# Exercise brief:
Identify each line in the rows below that contains the word "agent", and copy every such line in full.

--- Records to process ---

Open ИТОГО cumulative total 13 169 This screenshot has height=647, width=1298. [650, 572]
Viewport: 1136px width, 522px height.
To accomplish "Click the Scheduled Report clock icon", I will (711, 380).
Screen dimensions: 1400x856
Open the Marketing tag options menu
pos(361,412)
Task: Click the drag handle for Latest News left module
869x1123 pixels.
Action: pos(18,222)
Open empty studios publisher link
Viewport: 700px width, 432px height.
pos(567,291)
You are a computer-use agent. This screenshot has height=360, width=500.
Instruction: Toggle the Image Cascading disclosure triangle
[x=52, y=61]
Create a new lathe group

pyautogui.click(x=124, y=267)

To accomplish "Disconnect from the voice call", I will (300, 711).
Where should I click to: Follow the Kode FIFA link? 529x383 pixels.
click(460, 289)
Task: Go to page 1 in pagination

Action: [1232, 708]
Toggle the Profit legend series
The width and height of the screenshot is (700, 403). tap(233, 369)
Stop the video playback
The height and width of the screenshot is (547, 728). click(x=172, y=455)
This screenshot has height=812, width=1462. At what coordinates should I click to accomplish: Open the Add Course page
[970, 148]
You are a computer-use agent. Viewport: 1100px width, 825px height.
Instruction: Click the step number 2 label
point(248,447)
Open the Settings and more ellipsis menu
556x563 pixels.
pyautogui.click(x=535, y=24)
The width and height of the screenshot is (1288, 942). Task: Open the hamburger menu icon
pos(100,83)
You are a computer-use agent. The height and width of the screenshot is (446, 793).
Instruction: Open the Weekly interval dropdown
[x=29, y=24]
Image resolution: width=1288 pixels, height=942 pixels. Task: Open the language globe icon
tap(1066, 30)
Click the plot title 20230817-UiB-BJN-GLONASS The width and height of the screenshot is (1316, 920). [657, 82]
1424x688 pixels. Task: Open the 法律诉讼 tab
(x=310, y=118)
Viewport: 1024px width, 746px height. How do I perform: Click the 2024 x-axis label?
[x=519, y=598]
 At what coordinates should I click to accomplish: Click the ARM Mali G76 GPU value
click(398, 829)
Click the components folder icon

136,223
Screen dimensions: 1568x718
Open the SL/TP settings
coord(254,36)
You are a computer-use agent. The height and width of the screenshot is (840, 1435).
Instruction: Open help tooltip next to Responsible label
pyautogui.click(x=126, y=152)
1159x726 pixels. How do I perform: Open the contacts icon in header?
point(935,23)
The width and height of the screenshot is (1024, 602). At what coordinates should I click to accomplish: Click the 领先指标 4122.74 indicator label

---

# Task result:
You are a computer-use agent. This screenshot has height=360, width=500.
You are a computer-use agent. Viewport: 1100px width, 825px height.
You are a computer-use agent. The height and width of the screenshot is (446, 793).
You are a computer-use agent. The height and width of the screenshot is (840, 1435).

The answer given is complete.